Given data Block Start

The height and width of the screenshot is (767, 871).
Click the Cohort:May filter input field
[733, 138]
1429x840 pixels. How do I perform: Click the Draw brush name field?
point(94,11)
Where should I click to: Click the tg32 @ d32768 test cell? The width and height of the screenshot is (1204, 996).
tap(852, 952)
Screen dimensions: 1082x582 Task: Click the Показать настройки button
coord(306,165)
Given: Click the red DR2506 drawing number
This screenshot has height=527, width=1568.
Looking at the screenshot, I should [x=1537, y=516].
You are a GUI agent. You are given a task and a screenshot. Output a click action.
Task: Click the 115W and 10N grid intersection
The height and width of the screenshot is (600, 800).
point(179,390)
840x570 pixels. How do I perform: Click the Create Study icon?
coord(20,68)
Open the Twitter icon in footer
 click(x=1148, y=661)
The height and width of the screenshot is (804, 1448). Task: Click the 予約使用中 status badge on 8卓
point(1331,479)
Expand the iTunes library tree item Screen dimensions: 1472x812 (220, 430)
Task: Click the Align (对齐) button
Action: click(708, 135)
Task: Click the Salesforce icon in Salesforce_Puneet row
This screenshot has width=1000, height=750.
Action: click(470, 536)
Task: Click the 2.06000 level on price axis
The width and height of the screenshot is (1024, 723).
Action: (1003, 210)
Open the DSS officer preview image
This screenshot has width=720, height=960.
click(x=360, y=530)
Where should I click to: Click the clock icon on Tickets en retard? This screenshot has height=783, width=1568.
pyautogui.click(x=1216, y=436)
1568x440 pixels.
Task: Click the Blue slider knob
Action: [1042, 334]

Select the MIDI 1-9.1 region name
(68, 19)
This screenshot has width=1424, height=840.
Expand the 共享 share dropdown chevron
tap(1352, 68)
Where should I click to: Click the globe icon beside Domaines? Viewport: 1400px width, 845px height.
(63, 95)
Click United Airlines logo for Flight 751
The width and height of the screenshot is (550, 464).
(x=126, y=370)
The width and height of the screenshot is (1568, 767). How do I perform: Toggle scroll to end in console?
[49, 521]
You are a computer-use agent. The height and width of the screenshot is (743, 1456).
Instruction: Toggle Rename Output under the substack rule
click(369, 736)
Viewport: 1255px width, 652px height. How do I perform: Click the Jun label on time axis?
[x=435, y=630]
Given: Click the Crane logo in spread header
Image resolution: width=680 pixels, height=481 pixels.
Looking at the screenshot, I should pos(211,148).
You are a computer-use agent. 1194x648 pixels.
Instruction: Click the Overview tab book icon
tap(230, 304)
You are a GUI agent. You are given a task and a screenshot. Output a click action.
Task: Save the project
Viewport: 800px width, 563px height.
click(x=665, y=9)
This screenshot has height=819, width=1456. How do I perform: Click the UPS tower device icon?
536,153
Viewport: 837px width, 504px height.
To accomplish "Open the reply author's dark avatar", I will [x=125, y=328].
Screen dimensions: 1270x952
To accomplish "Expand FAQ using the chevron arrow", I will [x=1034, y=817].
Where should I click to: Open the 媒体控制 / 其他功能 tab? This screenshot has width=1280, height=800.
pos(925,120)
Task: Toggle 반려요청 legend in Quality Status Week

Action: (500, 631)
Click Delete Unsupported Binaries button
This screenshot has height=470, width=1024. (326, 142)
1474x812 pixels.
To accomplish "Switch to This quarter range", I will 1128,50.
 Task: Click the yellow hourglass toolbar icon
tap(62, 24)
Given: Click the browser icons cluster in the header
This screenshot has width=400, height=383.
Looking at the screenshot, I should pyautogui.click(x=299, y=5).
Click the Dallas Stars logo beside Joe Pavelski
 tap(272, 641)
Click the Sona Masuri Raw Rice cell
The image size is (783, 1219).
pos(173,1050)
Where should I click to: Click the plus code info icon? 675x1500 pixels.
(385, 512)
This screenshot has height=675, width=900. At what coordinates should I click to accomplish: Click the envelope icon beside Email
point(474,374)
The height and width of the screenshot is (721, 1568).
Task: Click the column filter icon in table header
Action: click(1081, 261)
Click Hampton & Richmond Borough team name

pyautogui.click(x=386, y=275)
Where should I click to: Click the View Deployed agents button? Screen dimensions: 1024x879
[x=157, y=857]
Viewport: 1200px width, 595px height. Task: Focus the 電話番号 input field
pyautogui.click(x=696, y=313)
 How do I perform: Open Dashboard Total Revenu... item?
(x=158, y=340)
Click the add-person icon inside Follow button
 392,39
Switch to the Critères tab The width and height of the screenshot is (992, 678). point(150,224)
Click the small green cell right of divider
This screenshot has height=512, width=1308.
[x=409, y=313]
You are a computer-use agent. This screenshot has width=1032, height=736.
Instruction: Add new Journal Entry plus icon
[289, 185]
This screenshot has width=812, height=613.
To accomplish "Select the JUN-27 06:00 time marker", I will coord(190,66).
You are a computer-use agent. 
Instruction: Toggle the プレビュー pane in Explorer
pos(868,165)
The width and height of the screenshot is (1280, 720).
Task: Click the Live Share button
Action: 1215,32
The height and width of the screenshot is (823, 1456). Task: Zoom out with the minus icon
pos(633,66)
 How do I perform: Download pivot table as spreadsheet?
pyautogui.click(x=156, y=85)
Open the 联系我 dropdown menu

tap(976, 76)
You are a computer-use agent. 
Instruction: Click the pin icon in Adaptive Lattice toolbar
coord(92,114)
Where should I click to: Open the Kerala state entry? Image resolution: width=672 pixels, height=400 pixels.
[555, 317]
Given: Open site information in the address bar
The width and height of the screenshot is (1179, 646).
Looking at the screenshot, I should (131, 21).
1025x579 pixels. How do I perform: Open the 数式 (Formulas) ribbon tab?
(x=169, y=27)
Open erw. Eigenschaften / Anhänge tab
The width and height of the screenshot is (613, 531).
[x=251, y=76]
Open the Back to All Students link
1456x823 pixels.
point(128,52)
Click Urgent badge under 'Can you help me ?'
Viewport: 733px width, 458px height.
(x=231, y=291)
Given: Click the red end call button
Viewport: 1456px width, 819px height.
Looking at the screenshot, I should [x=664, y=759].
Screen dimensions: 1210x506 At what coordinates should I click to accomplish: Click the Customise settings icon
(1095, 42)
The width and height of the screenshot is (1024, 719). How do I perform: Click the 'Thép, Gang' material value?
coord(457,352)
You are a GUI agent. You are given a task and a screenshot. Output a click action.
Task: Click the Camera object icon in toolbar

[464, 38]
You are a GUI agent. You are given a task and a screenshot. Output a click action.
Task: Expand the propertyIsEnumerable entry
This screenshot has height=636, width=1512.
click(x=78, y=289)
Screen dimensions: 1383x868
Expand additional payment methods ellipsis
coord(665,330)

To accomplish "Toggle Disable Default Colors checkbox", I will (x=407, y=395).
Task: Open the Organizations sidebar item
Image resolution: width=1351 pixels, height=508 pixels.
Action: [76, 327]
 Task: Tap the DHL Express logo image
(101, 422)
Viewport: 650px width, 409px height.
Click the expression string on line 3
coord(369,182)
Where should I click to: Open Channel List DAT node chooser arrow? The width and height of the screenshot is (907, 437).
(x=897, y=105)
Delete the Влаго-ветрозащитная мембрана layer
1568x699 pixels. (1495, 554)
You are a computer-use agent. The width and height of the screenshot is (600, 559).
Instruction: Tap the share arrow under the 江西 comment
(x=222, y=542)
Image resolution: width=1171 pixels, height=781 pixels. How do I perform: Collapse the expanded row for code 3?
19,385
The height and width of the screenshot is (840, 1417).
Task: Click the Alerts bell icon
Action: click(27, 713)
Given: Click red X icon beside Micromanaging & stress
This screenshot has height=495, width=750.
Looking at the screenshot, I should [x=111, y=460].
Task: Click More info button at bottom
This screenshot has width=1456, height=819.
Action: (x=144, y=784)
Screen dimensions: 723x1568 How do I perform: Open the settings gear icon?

Given data Block End

=== Problem description ===
Quote exactly the first line of the entries and every line after it, stopping with the line that contains "Task: Click the 2.06000 level on price axis".

=== Answer for the task ===
The height and width of the screenshot is (767, 871).
Click the Cohort:May filter input field
[733, 138]
1429x840 pixels. How do I perform: Click the Draw brush name field?
point(94,11)
Where should I click to: Click the tg32 @ d32768 test cell? The width and height of the screenshot is (1204, 996).
tap(852, 952)
Screen dimensions: 1082x582 Task: Click the Показать настройки button
coord(306,165)
Given: Click the red DR2506 drawing number
This screenshot has height=527, width=1568.
Looking at the screenshot, I should [x=1537, y=516].
You are a GUI agent. You are given a task and a screenshot. Output a click action.
Task: Click the 115W and 10N grid intersection
The height and width of the screenshot is (600, 800).
point(179,390)
840x570 pixels. How do I perform: Click the Create Study icon?
coord(20,68)
Open the Twitter icon in footer
 click(x=1148, y=661)
The height and width of the screenshot is (804, 1448). Task: Click the 予約使用中 status badge on 8卓
point(1331,479)
Expand the iTunes library tree item Screen dimensions: 1472x812 (220, 430)
Task: Click the Align (对齐) button
Action: click(708, 135)
Task: Click the Salesforce icon in Salesforce_Puneet row
This screenshot has width=1000, height=750.
Action: click(470, 536)
Task: Click the 2.06000 level on price axis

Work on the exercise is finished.